**EXERCISE AIM:**
If a line of the data below holds the string "computer", copy it.

═════ GIVEN DATA

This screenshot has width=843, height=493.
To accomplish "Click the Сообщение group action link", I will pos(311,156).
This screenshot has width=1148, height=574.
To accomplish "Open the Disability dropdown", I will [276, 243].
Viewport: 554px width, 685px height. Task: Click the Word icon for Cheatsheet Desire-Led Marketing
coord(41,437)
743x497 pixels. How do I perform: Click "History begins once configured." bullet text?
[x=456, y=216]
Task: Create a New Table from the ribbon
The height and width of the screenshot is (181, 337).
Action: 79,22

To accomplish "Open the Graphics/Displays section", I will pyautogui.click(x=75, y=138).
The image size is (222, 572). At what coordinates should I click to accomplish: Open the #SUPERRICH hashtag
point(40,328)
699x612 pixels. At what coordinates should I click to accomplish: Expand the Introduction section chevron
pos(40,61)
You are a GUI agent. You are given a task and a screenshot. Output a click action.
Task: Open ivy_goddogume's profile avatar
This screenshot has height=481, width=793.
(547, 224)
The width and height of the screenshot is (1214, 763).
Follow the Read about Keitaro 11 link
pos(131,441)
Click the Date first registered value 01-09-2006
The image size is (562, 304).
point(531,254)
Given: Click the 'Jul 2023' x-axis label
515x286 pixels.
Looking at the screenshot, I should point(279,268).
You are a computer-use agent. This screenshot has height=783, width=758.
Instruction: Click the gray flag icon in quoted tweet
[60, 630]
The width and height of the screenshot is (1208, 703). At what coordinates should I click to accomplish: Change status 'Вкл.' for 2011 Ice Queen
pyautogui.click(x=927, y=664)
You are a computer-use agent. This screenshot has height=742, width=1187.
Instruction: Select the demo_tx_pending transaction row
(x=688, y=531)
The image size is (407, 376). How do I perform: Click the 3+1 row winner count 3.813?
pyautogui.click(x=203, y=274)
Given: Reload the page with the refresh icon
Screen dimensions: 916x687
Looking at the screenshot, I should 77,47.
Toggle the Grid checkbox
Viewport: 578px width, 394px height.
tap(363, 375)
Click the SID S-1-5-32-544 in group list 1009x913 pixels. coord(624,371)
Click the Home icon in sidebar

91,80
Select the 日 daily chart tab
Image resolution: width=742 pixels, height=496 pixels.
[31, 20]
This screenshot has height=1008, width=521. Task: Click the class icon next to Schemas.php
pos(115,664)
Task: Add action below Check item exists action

══════════

**ANSWER FOR THE TASK:**
You are a computer-use agent. This screenshot has height=783, width=758.
You are a computer-use agent. This screenshot has height=742, width=1187.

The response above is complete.